A cassete de certas forças partidárias já não colhe porque o empobrecimento continua, a delapidação dos recursos não abranda, os aumentos de salário foram (e são) fictícios, o poder de compra (consumo e afins) continua a minguar em vez de se afirmar nas pretensões dos cidadãos… Nem a derrota nas mais recentes eleições os fez cair do pedestal de manipulação.

Se algo mudou foi a agressividade de certa comunicação social – comprada por forças sem rosto e sem caráter – que agora, passados quatro meses das eleições legislativas e duas semanas das presidenciais, continua a esconder os reais factos da política económica de quem está no poder, continua a dizer parte da verdade – mesmo nas negociações com quem nos empresta o dinheiro para pagar as mordomias dos que mandam – colocando certas figuras a distrair-nos da situação de colapso a que chegamos… ou, talvez, de onde nunca saímos, de verdade nem sairemos a médio prazo.

= Tendo em conta que estamos inseridos no espaço europeu não podemos fazer (só) o que nos apetece nem bater o pé a quem nos dá – ou pode ainda dar – condições para sermos algo mais do que insignificantes no contexto mundial. Não será com mentiras que irão convencer quem quer mais do que subterfúgios às contas mal feitas. Não será com ataques e arremedos de inflexibilidade que iremos atrair novos investimentos ou que evitaremos que os que por cá estão não mudem de ares. Não será com governantes que gritam sem razão que conseguiremos ter razão nos momentos de aflição. Não será com pessoas que olham mais para o passado que poderemos construir um futuro mais desafogado. Não será só combatendo os ricos que criaremos riqueza, mas antes faremos surgir novos pobres estruturais e não meramente conjunturais.

= Há coisas que me fazem muita impressão: Porque será que os sindicatos conseguem, prioritariamente, desfazer as empresas em vez de criarem, responsavelmente, novos postos de trabalho? Porque será que certos partidos conseguem passar imunes às responsabilidades de destruir o tecido económico e não são responsabilizados pelo que destroem direta e indiretamente? Quem poderá distribuir riqueza se não a constrói? Que seria de certas forças se lhes retirassem o escol de pobres que vão tendo à sua volta?
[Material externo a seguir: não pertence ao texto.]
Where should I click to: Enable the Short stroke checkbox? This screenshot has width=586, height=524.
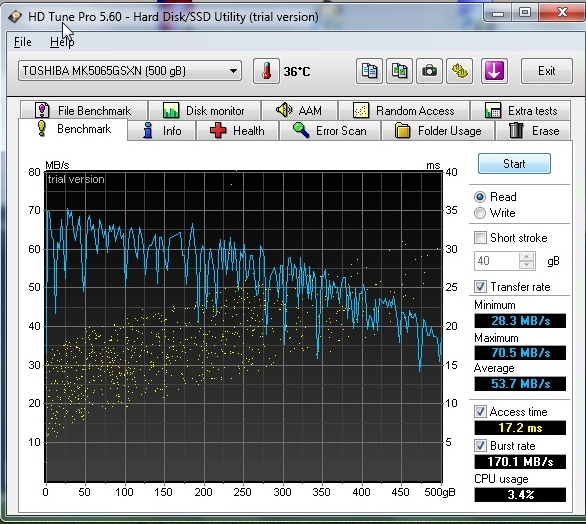tap(480, 238)
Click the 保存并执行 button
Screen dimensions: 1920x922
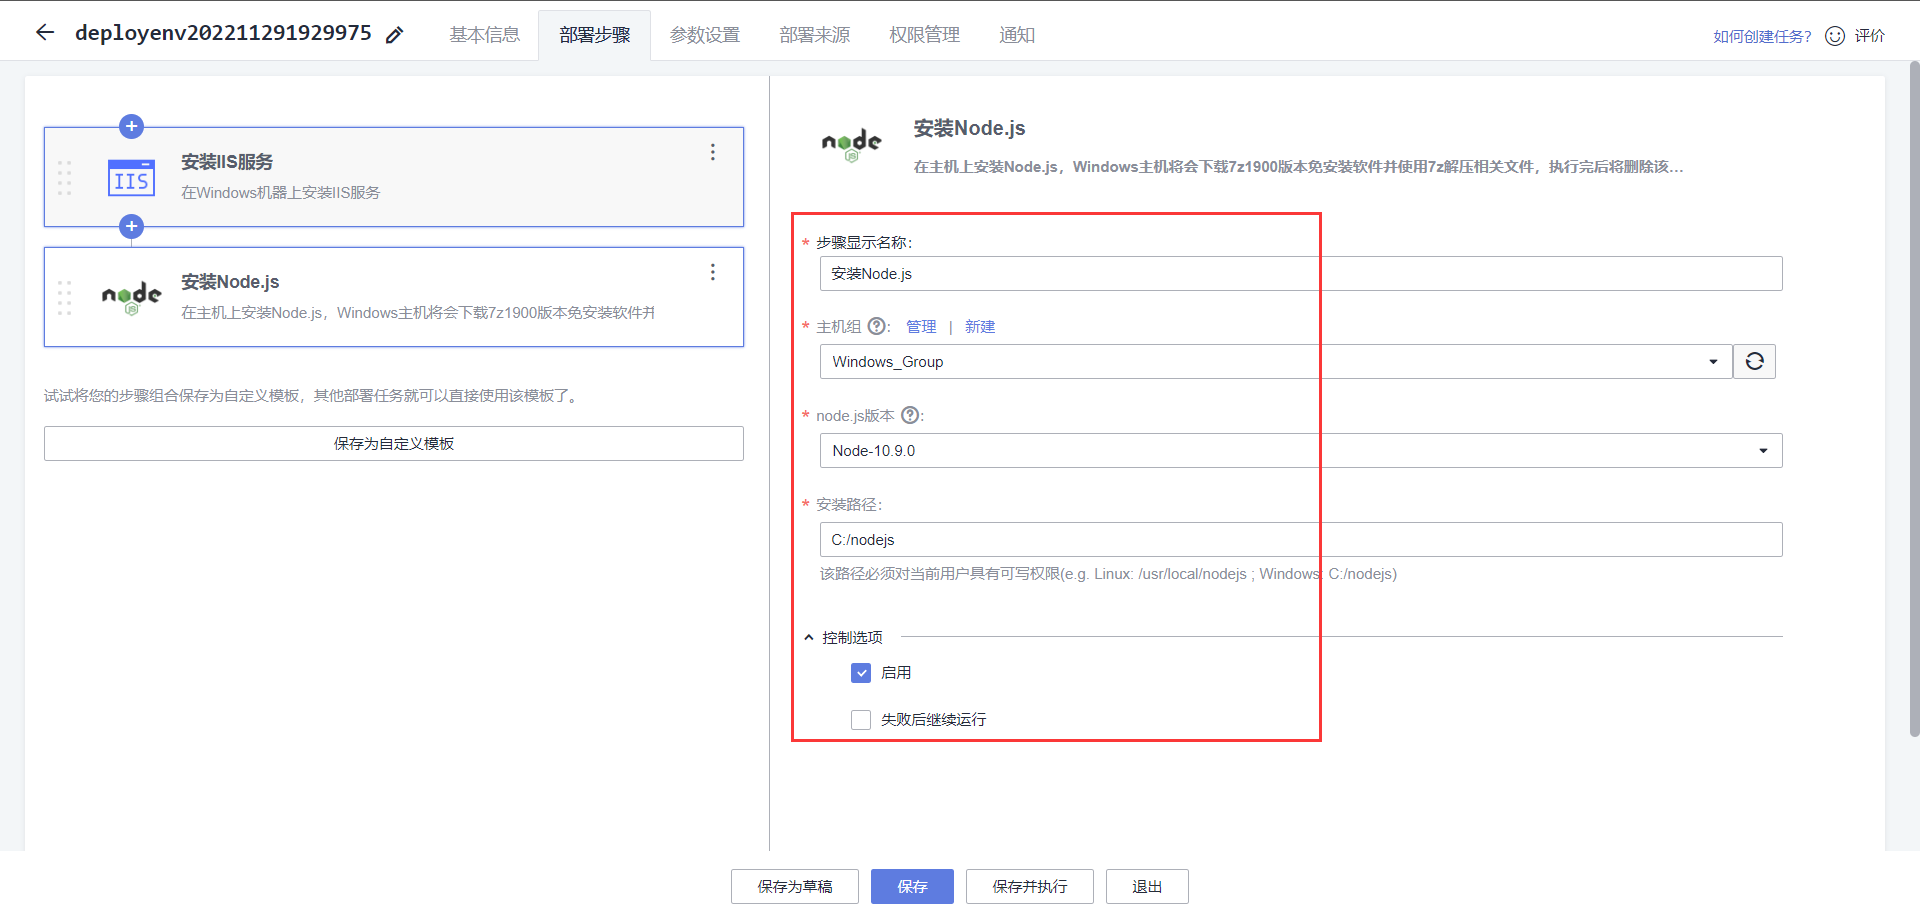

= De facto, o combate à austeridade tem servido para consagrar muitos incompetentes…alguns até já atingiram o poder. Mas o rigor esse não convence quem teme ser avaliado, examinado e mesmo escrutinado. Não se pode meramente contestar a austeridade, se não houver rigor nas contas e nas responsabilidades. De pouco adiantará combater a austeridade sem rigor se tal for para enganar os incautos e eludir os menos bem avisados. Por muito que nos custe temos de saber viver com os meios disponíveis e subverter o essencial será, no mínimo, comprar novas medidas de austeridade e de maior rigor a muito curto prazo.

Digam já a verdade e não andem a apalhaçar o que não conseguem garantir!